Anderson immediately goes to the rumors of diva-like behavior of Olbermann. Shuster tries to remain diplomatic towards MSNBC but it's clear that he's a big fan of Olbermann and is confident that Keith will end up on his feet somewhere. (Howard Kurtz is reporting that part of the terms agreed upon prohibits Olbermann from appearing on other television programs through the end of his contract, or 2012.)
COOPER: David, I don’t want to put you on the spot too much, but I guess it’s part of…sort of my job in this case. Was he…well-liked within MSNBC? I’ve heard plenty of…what is your impression?

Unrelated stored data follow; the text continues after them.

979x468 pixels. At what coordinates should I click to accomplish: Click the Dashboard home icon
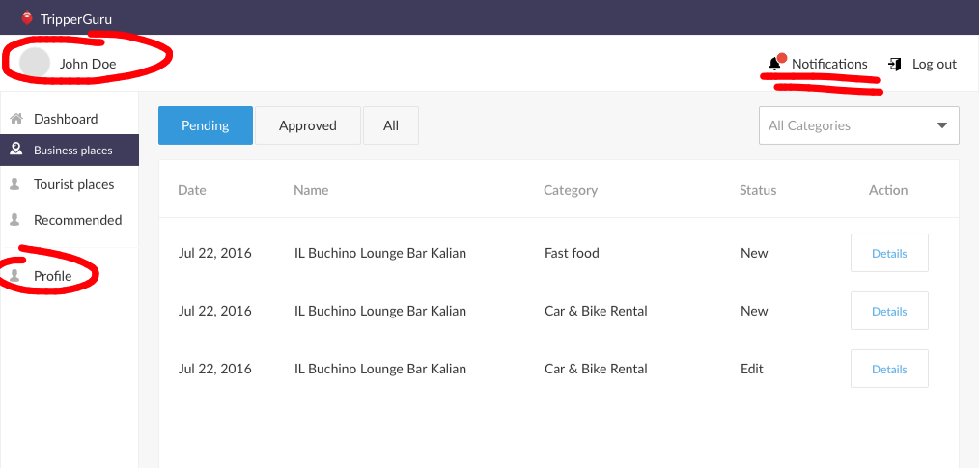(16, 119)
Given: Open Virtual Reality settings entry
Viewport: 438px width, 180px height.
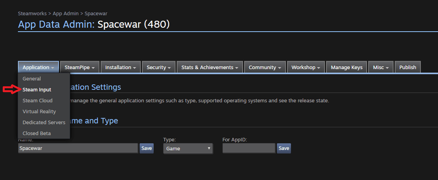Looking at the screenshot, I should (x=39, y=111).
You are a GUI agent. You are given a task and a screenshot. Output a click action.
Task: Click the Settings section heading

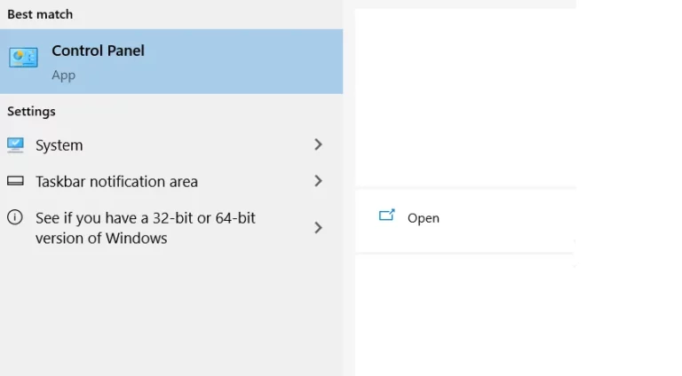coord(31,112)
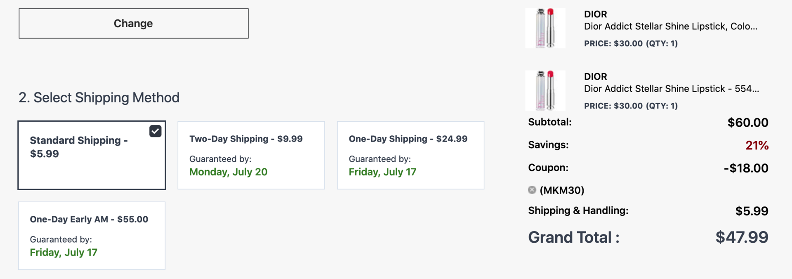Choose One-Day Shipping for $24.99
The image size is (792, 279).
410,155
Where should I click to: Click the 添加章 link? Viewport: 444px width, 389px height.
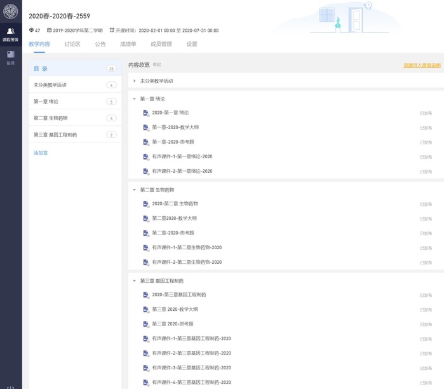(x=41, y=153)
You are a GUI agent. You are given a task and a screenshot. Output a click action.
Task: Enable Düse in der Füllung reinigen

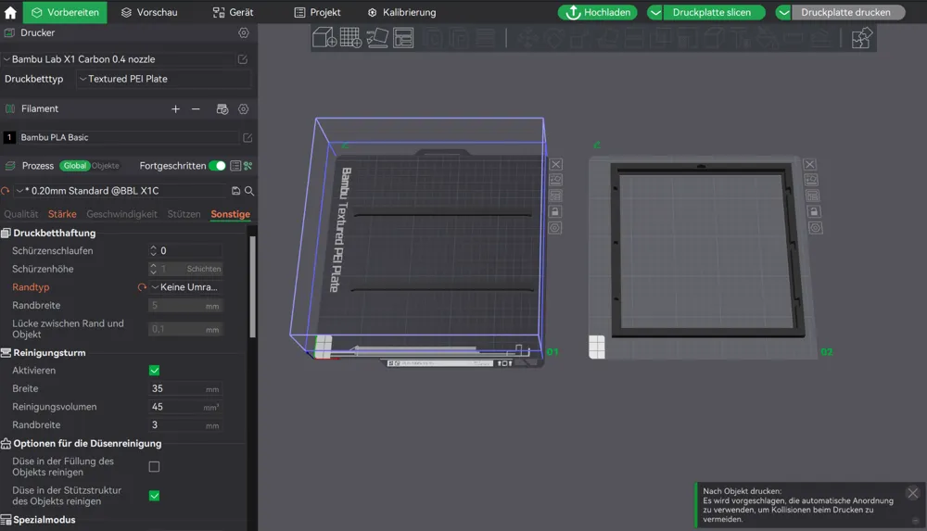pyautogui.click(x=154, y=467)
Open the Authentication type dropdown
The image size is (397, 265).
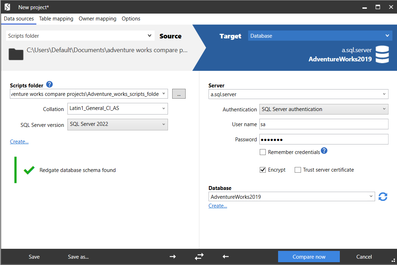[324, 109]
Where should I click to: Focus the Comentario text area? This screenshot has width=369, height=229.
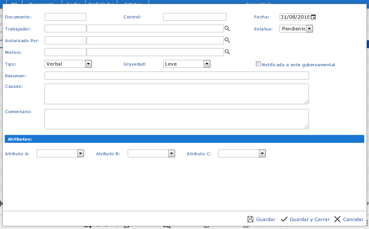point(176,119)
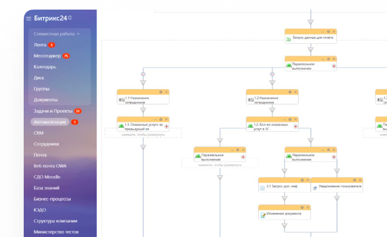This screenshot has width=387, height=237.
Task: Expand collapsed area under 1.1. Оказанные услуги
Action: 143,135
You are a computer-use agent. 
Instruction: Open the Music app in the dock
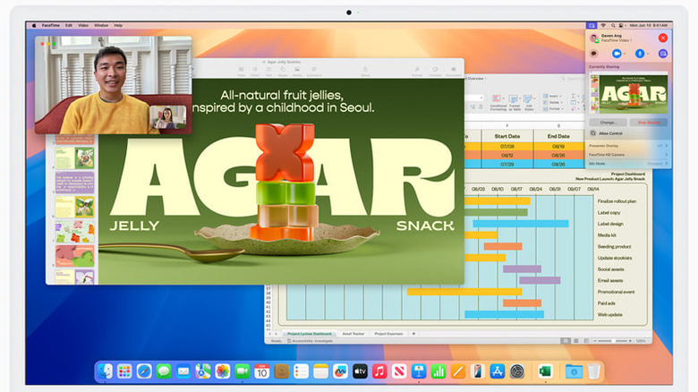(379, 371)
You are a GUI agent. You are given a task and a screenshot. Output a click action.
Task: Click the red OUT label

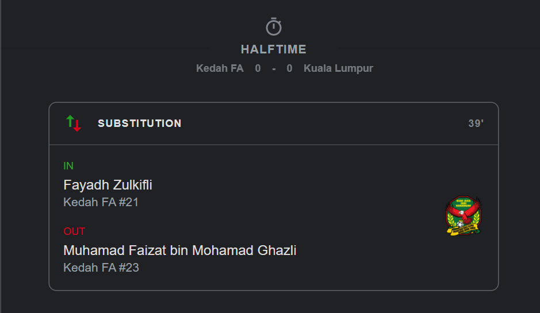74,231
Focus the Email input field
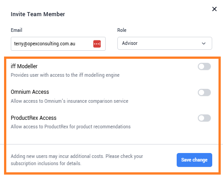Screen dimensions: 223x175 pyautogui.click(x=58, y=44)
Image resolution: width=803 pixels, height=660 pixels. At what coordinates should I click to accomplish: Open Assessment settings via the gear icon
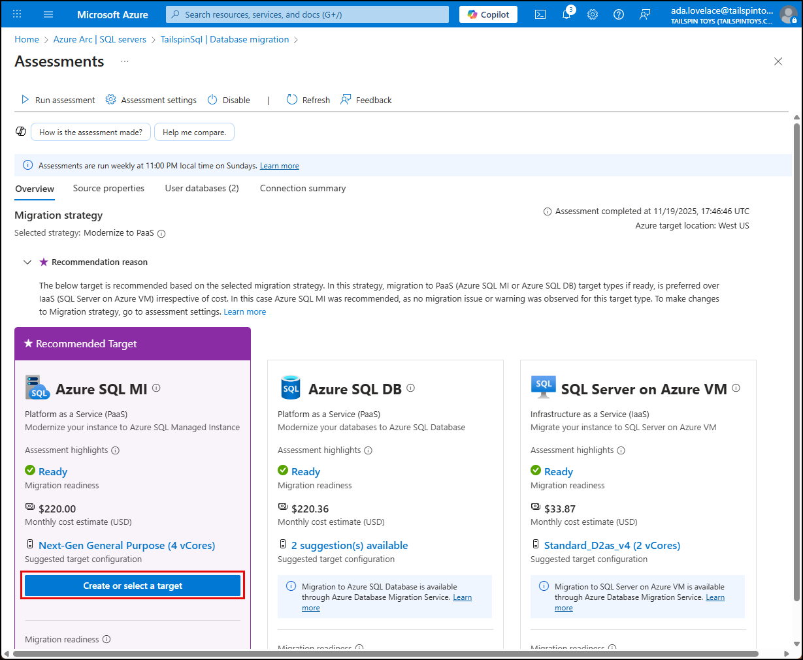(110, 99)
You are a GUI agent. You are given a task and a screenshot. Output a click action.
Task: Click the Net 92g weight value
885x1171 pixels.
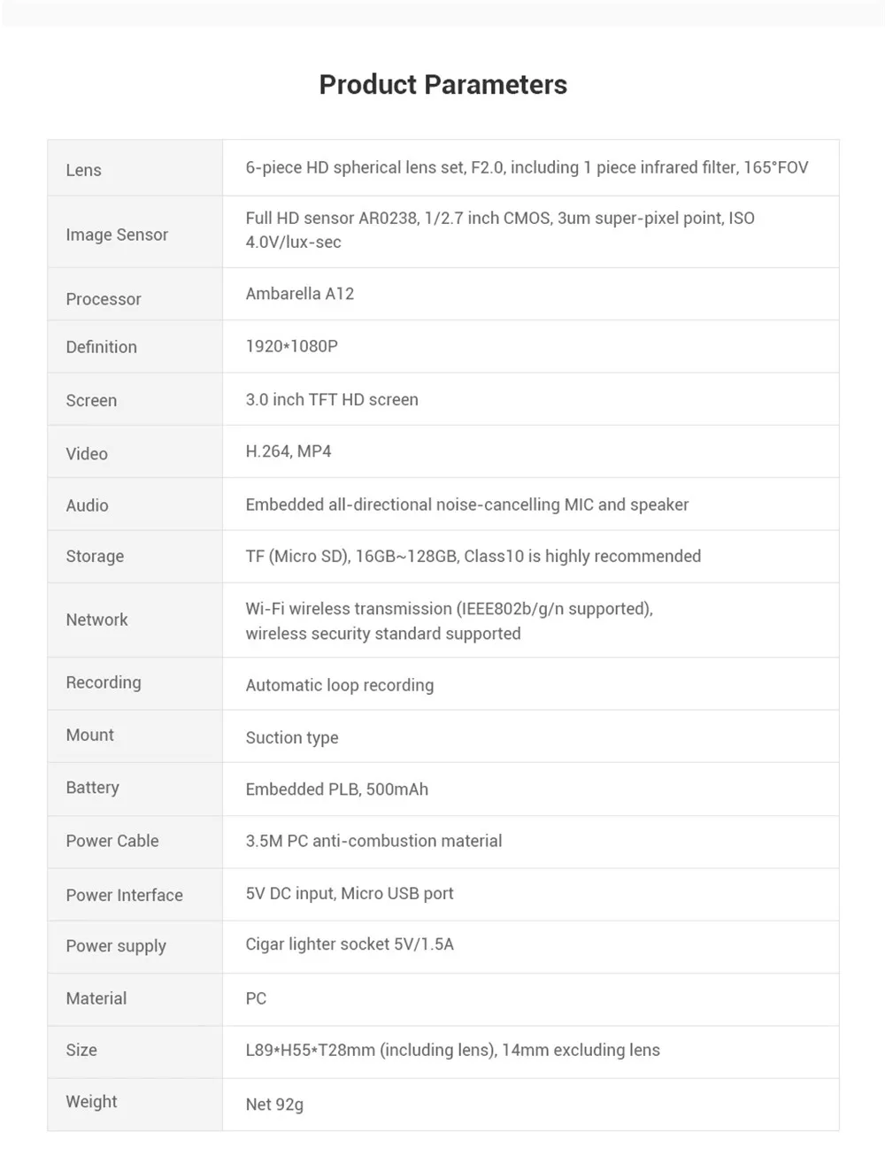[273, 1104]
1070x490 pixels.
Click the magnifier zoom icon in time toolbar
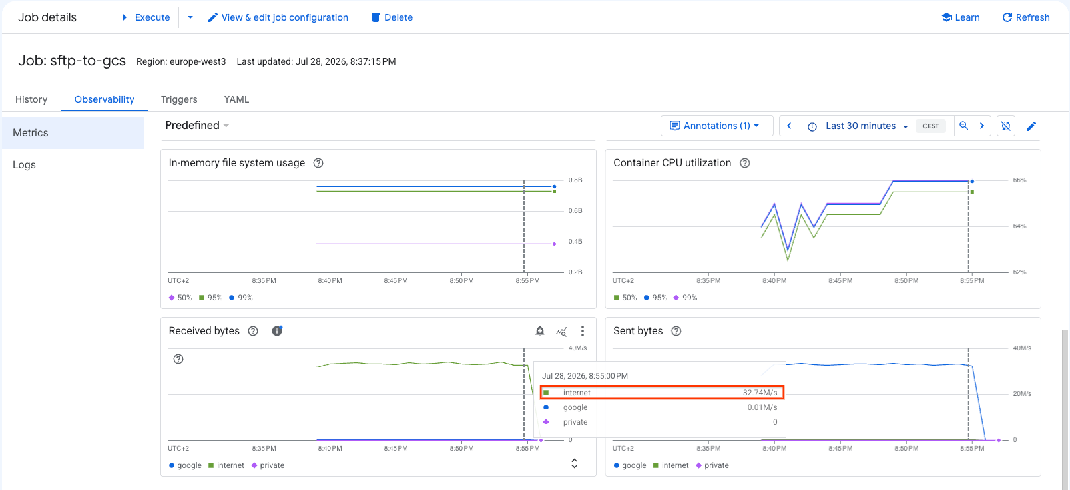pyautogui.click(x=963, y=126)
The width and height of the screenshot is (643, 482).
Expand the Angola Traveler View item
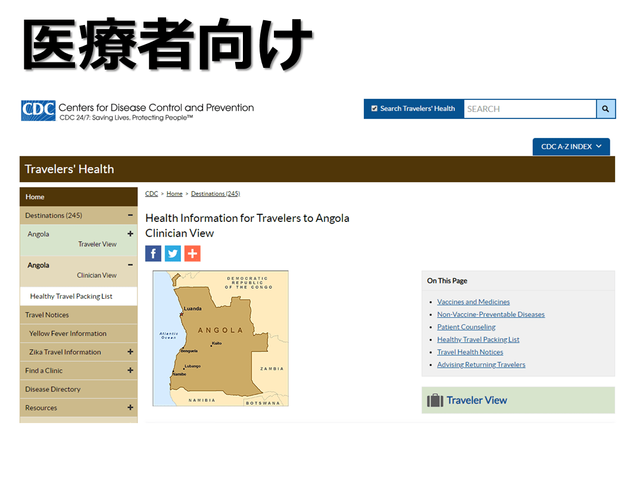pos(130,234)
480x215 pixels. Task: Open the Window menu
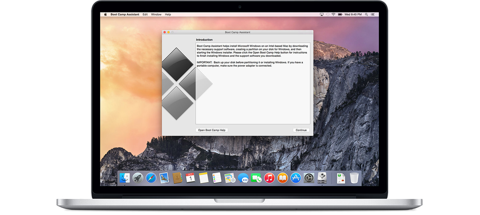(x=156, y=14)
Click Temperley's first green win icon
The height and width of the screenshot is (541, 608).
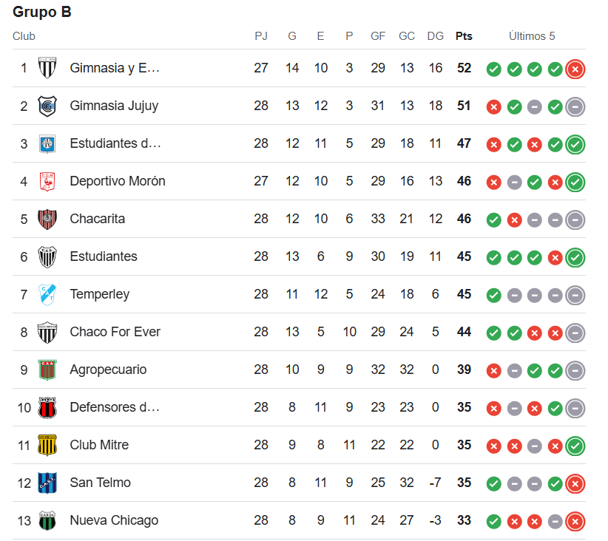[x=493, y=296]

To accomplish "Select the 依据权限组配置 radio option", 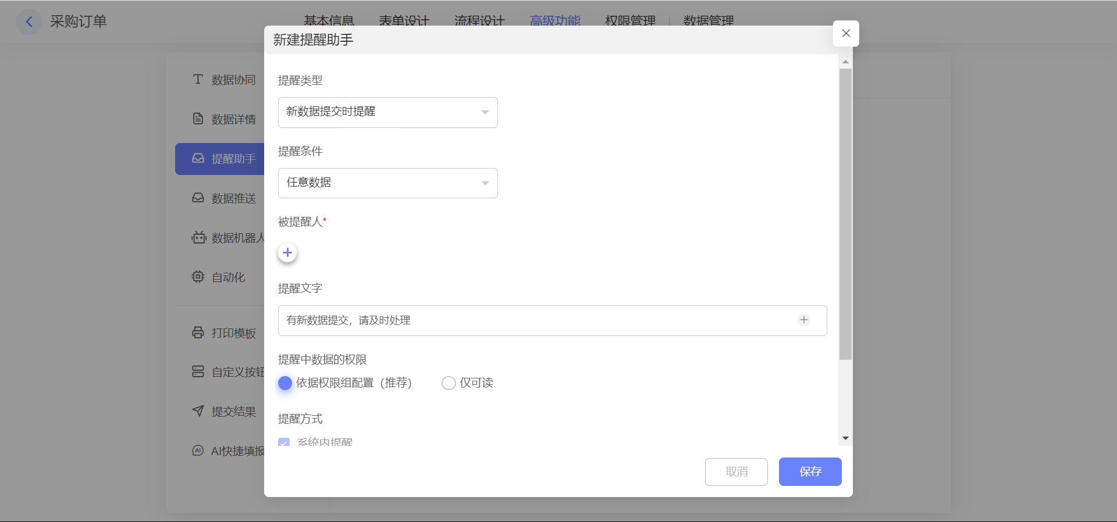I will (285, 383).
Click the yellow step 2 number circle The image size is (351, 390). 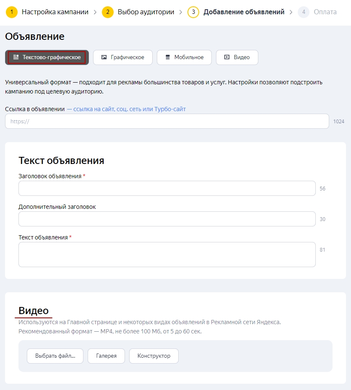coord(108,12)
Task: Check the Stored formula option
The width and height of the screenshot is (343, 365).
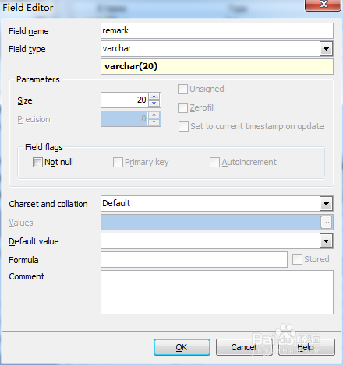Action: click(x=297, y=259)
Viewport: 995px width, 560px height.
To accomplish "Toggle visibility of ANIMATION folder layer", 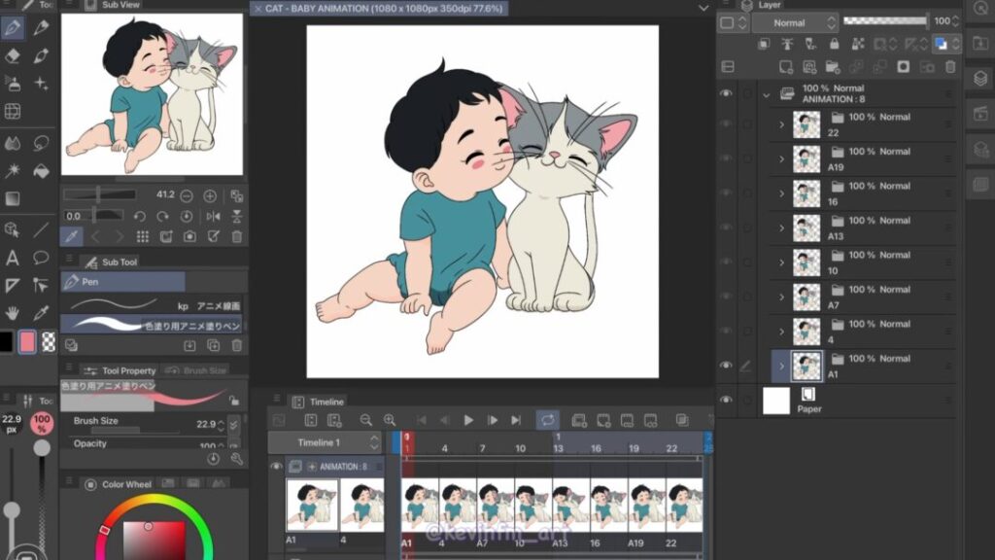I will click(726, 93).
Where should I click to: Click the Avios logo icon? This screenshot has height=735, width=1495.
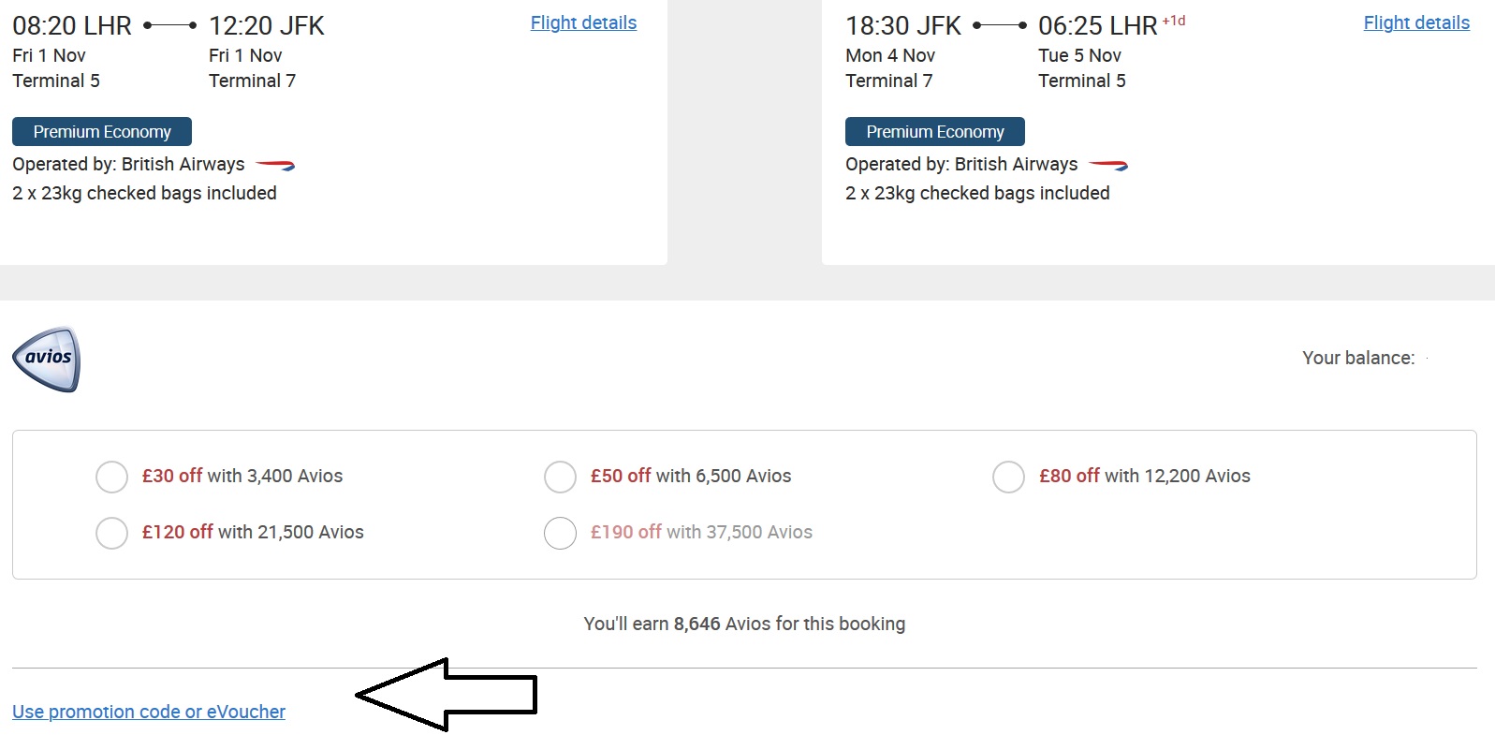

SHUSTER: Well, yeah, it’s a fair question. I think the people he worked with had a lot of respect for him, the people on his show, the director, the technical people. That’s the sort of people who often get forgotten by, you know, major talent. Keith was very kind to them. The make up artists, that sort of thing. I think as far as the management, I mean, Keith had his conflicts with management, going back to when Dan Abrams was running MSNBC and he had his conflicts with Phil Griffin. I think one thing to keep in mind is that not only are things changing with Jeff Zucker no longer running MSNBC, but the reporting structure. You now have Phil Griffin, from what I understand, is going to be reporting to Steve Capus, instead of directly reporting to the head of MSNBC. So Steve Capus, the head of NBC News, will certainly have much more influence over MSNBC. And this may be part of it. It is no secret that Steve was particularly upset –justifiably so—how Keith handled the suspension earlier this year and the donations and Phil Griffin took a little bit of a different tack than Steve probably would have liked. But yeah, I think what you’re seeing now either Keith recognizing, or certainly Steve Capus influencing MSNBC a lot more than he would have had say, a week ago.
Trying again, Cooper insinuates that Olbermann's ego will suffer from losing his platform, and again, Shuster deflects it by cautioning against counting Olbermann out:
COOPER: I just feel bad. I’ve met him a handful of times, I don’t really know him personally, really. But for someone clearly has a strong opinion, it would be a difficult thing, I would think, to be off the air, you know, at such a critical time in this country’s history, David.
SHUSTER: Well, yes and no. He’s gone down this road before. I mean, he’s worked for…he left MSNBC following the Monica Lewinsky scandal back in ’98, ’99. He was off the air for a period of time. He worked at CNN. He worked at Fox. So he’s certainly gotten used to his breaks in between his successes. And I guarantee Keith is not done in the broadcast world. He’s a very smart guy. A lot of organizations would be very wise to talk to him and to at least see what he could possibly do next, whether it’s a radio show, whether it’s a tv show. I mean, he’s such a super talent and he is good to work with. That’s a combination that I think will mean he’s got a bright future regardless…and it will be on his terms.
I do think that as upset as we currently are over Keith's departure, there is a larger concern over the silencing of voices in the media. Difficult or diva-ish as Keith may be, there is no question that he created the infrastructure of strong, progressive voices in the MSNBC line up. Rachel Maddow and Lawrence O'Donnell were able to parlay guest hosting duties for Keith into their own shows. Who knows if Chris Hayes or Sam Seder might have seen the same in due time? Few news hosts could do that without a healthy serving of ego, so I'm not willing to begrudge him a little arrogance. But Keith brought ratings, almost single-handedly bringing MSNBC from third place to occasionally besting FOX in his time slot. He didn't lose advertisers and yet, he is now out of a job and yet Glenn Beck--who wouldn't know integrity if it stood in front of him and waved hello--has lost now more than 300 advertisers, seen his ratings plummet and yet still remains on the air, infecting it with lies and craziness.
As we go into what Anderson Cooper notes is a critical time in history, we really cannot afford to lose this voice.